§ **Source excerpt**
+-------+

Why it comes across as unprofessional to me is the cash and coins going into the car. People like Uber because it is Cashless. They like not having to carry around cash, and they like not having to deal with it. It lets them know that I appreciate tips, but also appreciate their preference for monetary exchange. I would rather have the transaction cashless because I prefer not carry around extra cash in my car. It also strikes me wrong because it is too wordy. Just like billboards, the sooner you can get your point across the better. People see Tips are appreciated, and see the Logos that I got from Google Image and automatically know that I have the ability to accept tips through Credit Cards. Knowing your audience is a part of providing a good, professional service. Your sign is also too large. It can obstruct the PAX view, and with it hanging the way you do in the picture, it could dangerously obstruct your view as well. Affixing your sign to the vehicle could also be problematic.

The QR code on my sign is there with tiny text because QR codes inspire curiosity. I didn't have one on my old sticker, and just had the url for my Paypal.Me account. I got one tip through it before the QR code. I have received a handful that way now. People are curious where a QR code will take them, so they scan it.

I used Vistaprint because it is less expensive than using a full blown promotional service. It has enough tools to make sure that it is the way I want it, centered, evenly spaced, and able to print onto a window sticker.

Those are the reasons I don't like your sign. Obviously with the response you have gotten, I may be in the minority, but like I said at the top, I understand that this is incredibly subjective.


----------



## txtim1982 (Jan 5, 2016)

wk1102 said:


> Personally i think any sign is tacky as hell. I try to work tipping into the conversation if i think they are the type that would tip. If I get the feeling they are the type to not, i don't bring it up.
> 
> When ever anyone asks how I like Uber or how the pay is, reguardless of whether I think they will tip or not, I say something like if tips cover my gas and dinner its good or something like that.
> 
> ...


See, I feel the exact opposite. I think talking about tips is unprofessional and tacky. A server at a restaurant doesn't walk up to you and talk to you about tips. It is placed on the bottom of the receipt as a reminder. Proper signage allows the point to be given, and refrains from one of the three deadly conversations ($, Religion and Politics).

+-------+

§ **Records to use**
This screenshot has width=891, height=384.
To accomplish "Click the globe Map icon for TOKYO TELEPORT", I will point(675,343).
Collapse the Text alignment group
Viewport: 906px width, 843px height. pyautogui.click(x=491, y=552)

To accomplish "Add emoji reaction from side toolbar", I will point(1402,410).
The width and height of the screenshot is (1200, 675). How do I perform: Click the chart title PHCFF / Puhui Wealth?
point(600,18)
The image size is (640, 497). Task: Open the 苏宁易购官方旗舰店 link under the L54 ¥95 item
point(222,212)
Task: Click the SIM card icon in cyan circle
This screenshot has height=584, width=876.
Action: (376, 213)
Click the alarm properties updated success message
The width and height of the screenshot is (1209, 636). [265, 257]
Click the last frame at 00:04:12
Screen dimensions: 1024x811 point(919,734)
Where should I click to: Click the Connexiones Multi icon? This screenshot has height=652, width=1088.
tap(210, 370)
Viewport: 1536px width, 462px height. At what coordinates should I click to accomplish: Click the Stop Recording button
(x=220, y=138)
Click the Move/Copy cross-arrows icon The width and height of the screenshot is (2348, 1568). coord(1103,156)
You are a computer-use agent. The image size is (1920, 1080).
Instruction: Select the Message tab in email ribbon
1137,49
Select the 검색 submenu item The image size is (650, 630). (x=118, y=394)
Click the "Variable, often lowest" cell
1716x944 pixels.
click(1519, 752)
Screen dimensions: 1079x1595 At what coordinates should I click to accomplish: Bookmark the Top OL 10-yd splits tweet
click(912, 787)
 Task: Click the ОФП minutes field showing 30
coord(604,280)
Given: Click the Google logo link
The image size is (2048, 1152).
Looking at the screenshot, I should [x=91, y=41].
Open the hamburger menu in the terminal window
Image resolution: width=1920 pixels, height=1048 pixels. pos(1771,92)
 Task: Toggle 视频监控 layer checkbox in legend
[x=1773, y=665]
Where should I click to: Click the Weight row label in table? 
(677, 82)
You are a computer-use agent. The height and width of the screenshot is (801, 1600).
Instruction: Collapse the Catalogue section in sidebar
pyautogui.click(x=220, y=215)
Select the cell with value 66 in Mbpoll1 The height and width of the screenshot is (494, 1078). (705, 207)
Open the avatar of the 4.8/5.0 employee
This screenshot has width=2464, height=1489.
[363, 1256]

+-------+

§ **To-do list**
- A) According to the forum thread, why is there a QR code on the sign?
- B) In the records, from the first line up to and including the line with "Select the 검색", switch "icon" to "symbol" and give only those lines, with everything else unchanged.
The forum thread and the records have nothing to do with each other.

§ **Responses in order**
- A) The QR code is there because QR codes inspire curiosity. People are curious where a QR code will take them, so they scan it.

- B)
This screenshot has width=891, height=384.
To accomplish "Click the globe Map symbol for TOKYO TELEPORT", I will point(675,343).
Collapse the Text alignment group
Viewport: 906px width, 843px height. pyautogui.click(x=491, y=552)

To accomplish "Add emoji reaction from side toolbar", I will point(1402,410).
The width and height of the screenshot is (1200, 675). How do I perform: Click the chart title PHCFF / Puhui Wealth?
point(600,18)
The image size is (640, 497). Task: Open the 苏宁易购官方旗舰店 link under the L54 ¥95 item
point(222,212)
Task: Click the SIM card symbol in cyan circle
This screenshot has height=584, width=876.
Action: (376, 213)
Click the alarm properties updated success message
The width and height of the screenshot is (1209, 636). [265, 257]
Click the last frame at 00:04:12
Screen dimensions: 1024x811 point(919,734)
Where should I click to: Click the Connexiones Multi symbol? This screenshot has height=652, width=1088.
tap(210, 370)
Viewport: 1536px width, 462px height. At what coordinates should I click to accomplish: Click the Stop Recording button
(x=220, y=138)
Click the Move/Copy cross-arrows symbol The width and height of the screenshot is (2348, 1568). coord(1103,156)
You are a computer-use agent. The image size is (1920, 1080).
Instruction: Select the Message tab in email ribbon
1137,49
Select the 검색 submenu item The image size is (650, 630). (x=118, y=394)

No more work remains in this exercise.